I’ve seen a little gem pass by in a Go cryptography code review and I want to share it because I think it’s a pattern that can be reused.
Let’s start with a problem statement: crypto/x509 Certificate
values take a bunch of memory, and for every open TLS connection you end up with a copy of the leaf and intermediate certificate, and sometimes of the root too. That’s kind of a waste of memory, a big one if you open a lot of connections to the same endpoint or to endpoints that use the same roots.
Ideally, if there was already a parsed copy of a certificate in memory we’d just return a pointer to that. An easy way to do that would be to have a map[string]*x509.Certificate
somewhere mapping the certificate bytes to the parsed structure, and reuse an old entry if present.

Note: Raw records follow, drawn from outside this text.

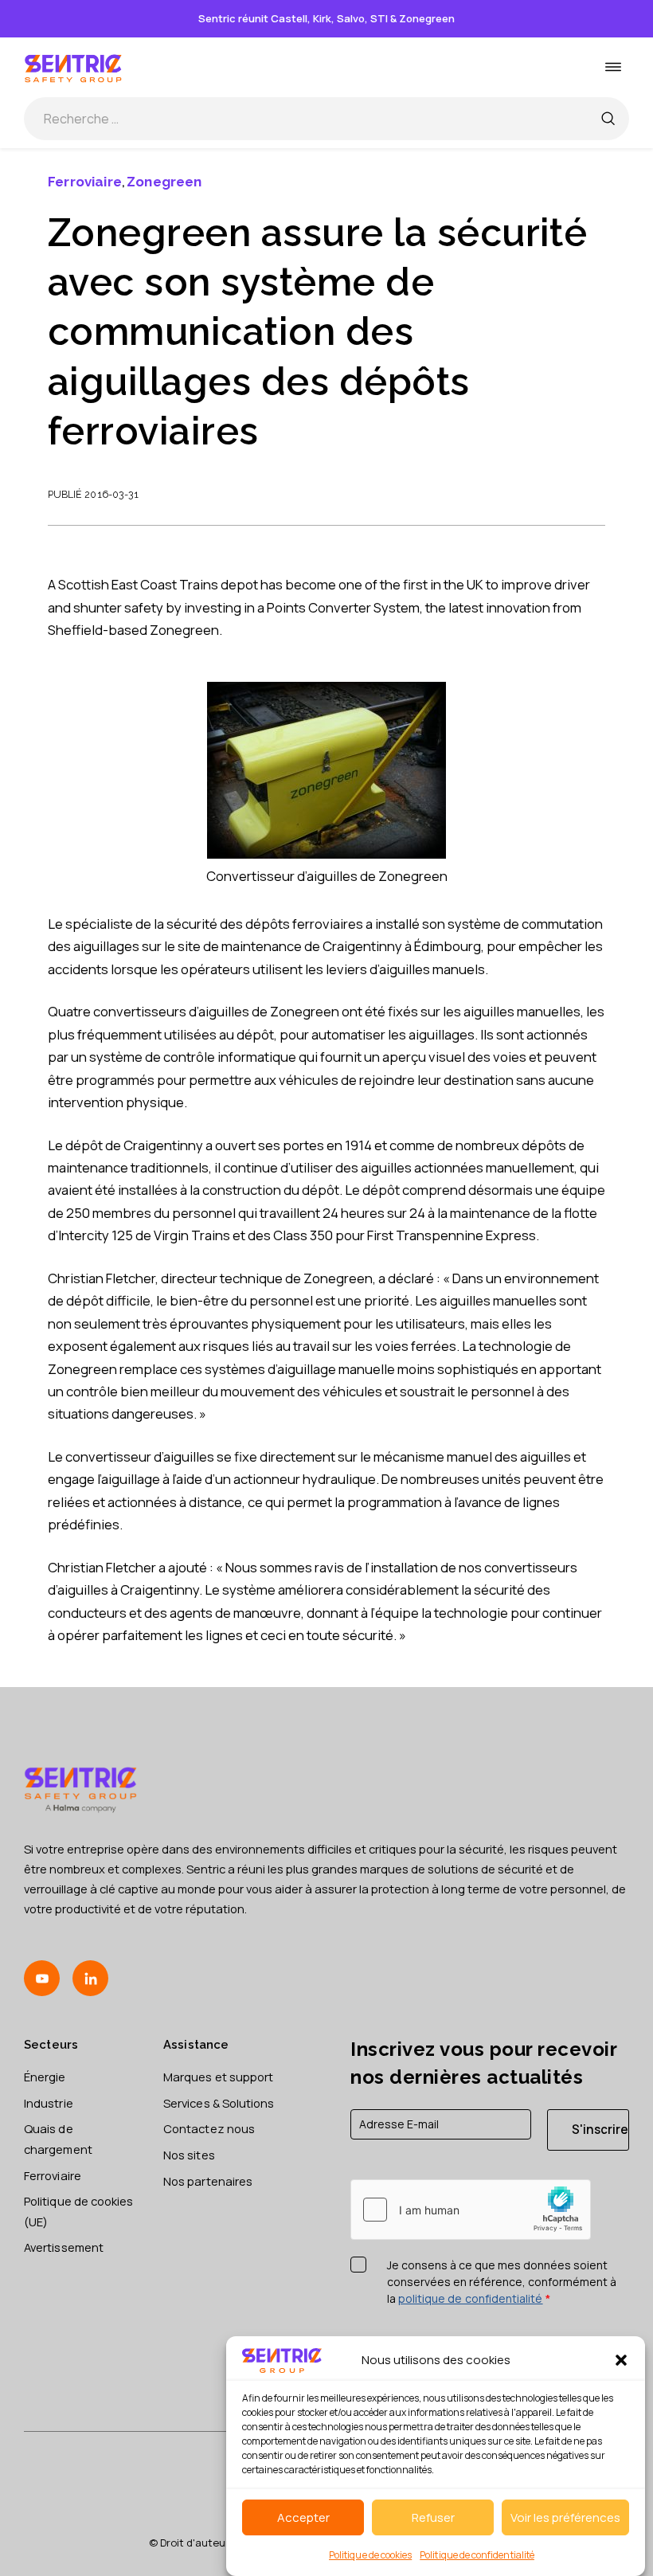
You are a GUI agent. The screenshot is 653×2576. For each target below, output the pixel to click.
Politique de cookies (370, 2555)
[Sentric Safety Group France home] (73, 67)
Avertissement (64, 2247)
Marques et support (218, 2077)
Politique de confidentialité (477, 2555)
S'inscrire (600, 2129)
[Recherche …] (607, 118)
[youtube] (42, 1978)
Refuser (433, 2517)
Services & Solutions (218, 2103)
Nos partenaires (207, 2181)
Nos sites (189, 2155)
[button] (621, 2360)
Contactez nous (209, 2128)
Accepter (303, 2517)
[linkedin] (90, 1978)
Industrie (48, 2103)
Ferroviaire (85, 182)
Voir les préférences (565, 2517)
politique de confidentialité (470, 2298)
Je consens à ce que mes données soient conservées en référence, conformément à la (501, 2281)
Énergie (45, 2077)
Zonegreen (164, 182)
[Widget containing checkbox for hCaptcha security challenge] (470, 2209)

This is the concept of interning, usually used for short strings and other commonly repeated immutable values.
The problem is: how do we evict entries from that cache when they aren’t needed anymore? We can’t have a client that connects to a lot of endpoints one after the other just grow its memory usage endlessly.

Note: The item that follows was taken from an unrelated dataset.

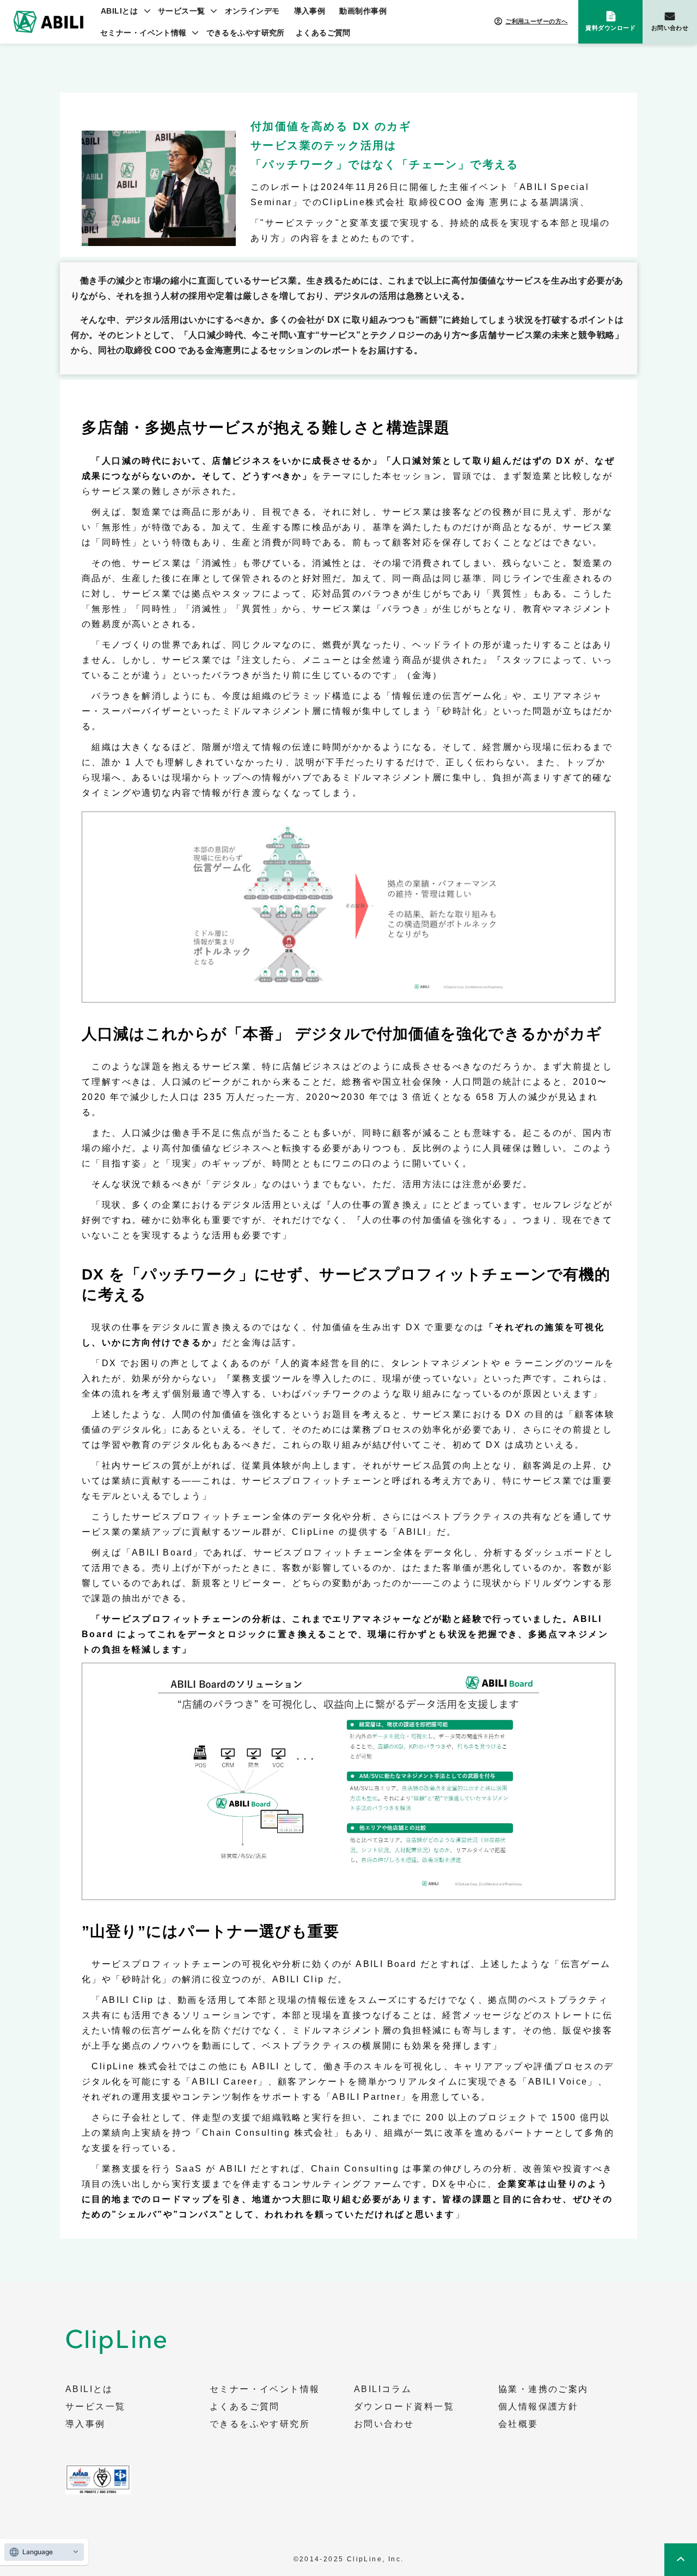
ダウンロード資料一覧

The “simplest” solution would be to store a reference counter, remember to decrease it when we don’t need the certificate anymore, and delete the entry from the map when it reaches zero. How do we decrement it though? The x509.Certificate
is needed for as long as the tls.Conn
is live, because you can call PeerCertificates
on the Conn
. Any manual way of doing it is guaranteed to turn out wrong, causing memory leaks.
Some languages have the concept of “weak reference” for this: a pointer that points to the thing but doesn’t keep it live.